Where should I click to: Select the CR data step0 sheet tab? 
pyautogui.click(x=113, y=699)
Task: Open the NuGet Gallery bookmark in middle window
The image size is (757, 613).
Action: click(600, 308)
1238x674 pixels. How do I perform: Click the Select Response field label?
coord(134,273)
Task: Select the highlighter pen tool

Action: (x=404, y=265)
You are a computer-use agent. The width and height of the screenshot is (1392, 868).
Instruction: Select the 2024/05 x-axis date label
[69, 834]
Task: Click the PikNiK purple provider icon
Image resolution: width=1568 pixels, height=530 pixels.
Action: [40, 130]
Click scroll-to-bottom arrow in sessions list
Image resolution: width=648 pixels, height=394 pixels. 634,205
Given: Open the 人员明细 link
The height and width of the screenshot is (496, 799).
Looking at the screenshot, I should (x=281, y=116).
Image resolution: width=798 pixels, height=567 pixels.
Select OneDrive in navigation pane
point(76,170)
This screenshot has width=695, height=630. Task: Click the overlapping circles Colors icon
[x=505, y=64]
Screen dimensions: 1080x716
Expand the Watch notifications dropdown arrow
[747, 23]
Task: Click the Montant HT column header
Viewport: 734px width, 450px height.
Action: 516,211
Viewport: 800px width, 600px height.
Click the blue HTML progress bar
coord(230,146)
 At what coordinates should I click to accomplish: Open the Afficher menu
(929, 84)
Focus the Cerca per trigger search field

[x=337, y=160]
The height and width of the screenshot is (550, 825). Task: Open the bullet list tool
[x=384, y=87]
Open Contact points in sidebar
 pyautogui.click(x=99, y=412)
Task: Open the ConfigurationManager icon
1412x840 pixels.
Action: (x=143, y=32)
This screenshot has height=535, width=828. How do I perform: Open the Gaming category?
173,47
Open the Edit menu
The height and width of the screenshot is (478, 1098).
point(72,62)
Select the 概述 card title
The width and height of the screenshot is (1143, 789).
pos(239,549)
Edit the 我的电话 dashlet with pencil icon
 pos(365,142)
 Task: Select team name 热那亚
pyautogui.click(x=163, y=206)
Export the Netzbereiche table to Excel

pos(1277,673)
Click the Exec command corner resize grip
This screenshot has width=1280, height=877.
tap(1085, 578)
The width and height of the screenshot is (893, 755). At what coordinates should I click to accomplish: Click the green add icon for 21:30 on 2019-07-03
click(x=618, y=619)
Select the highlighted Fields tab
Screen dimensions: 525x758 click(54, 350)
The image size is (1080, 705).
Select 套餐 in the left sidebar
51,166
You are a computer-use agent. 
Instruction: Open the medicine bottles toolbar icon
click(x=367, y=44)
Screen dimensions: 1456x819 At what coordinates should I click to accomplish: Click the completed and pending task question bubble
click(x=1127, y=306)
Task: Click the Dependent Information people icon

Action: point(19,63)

◇ ◇ ◇ ◇ ◇

## EXERCISE DESCRIPTION
The records above are to be given again in full, word for word.

## EXERCISE RESULT
Where should I click to: Select the CR data step0 sheet tab? 
pyautogui.click(x=113, y=699)
Task: Open the NuGet Gallery bookmark in middle window
The image size is (757, 613).
Action: click(600, 308)
1238x674 pixels. How do I perform: Click the Select Response field label?
coord(134,273)
Task: Select the highlighter pen tool

Action: (x=404, y=265)
You are a computer-use agent. The width and height of the screenshot is (1392, 868).
Instruction: Select the 2024/05 x-axis date label
[69, 834]
Task: Click the PikNiK purple provider icon
Image resolution: width=1568 pixels, height=530 pixels.
Action: [40, 130]
Click scroll-to-bottom arrow in sessions list
Image resolution: width=648 pixels, height=394 pixels. 634,205
Given: Open the 人员明细 link
The height and width of the screenshot is (496, 799).
Looking at the screenshot, I should (x=281, y=116).
Image resolution: width=798 pixels, height=567 pixels.
Select OneDrive in navigation pane
point(76,170)
This screenshot has width=695, height=630. Task: Click the overlapping circles Colors icon
[x=505, y=64]
Screen dimensions: 1080x716
Expand the Watch notifications dropdown arrow
[747, 23]
Task: Click the Montant HT column header
Viewport: 734px width, 450px height.
Action: 516,211
Viewport: 800px width, 600px height.
Click the blue HTML progress bar
coord(230,146)
 At what coordinates should I click to accomplish: Open the Afficher menu
(929, 84)
Focus the Cerca per trigger search field

[x=337, y=160]
The height and width of the screenshot is (550, 825). Task: Open the bullet list tool
[x=384, y=87]
Open Contact points in sidebar
 pyautogui.click(x=99, y=412)
Task: Open the ConfigurationManager icon
1412x840 pixels.
Action: (x=143, y=32)
This screenshot has height=535, width=828. How do I perform: Open the Gaming category?
173,47
Open the Edit menu
The height and width of the screenshot is (478, 1098).
point(72,62)
Select the 概述 card title
The width and height of the screenshot is (1143, 789).
pos(239,549)
Edit the 我的电话 dashlet with pencil icon
 pos(365,142)
 Task: Select team name 热那亚
pyautogui.click(x=163, y=206)
Export the Netzbereiche table to Excel

pos(1277,673)
Click the Exec command corner resize grip
This screenshot has width=1280, height=877.
tap(1085, 578)
The width and height of the screenshot is (893, 755). At what coordinates should I click to accomplish: Click the green add icon for 21:30 on 2019-07-03
click(x=618, y=619)
Select the highlighted Fields tab
Screen dimensions: 525x758 click(54, 350)
The image size is (1080, 705).
Select 套餐 in the left sidebar
51,166
You are a computer-use agent. 
Instruction: Open the medicine bottles toolbar icon
click(x=367, y=44)
Screen dimensions: 1456x819 At what coordinates should I click to accomplish: Click the completed and pending task question bubble
click(x=1127, y=306)
Task: Click the Dependent Information people icon

Action: point(19,63)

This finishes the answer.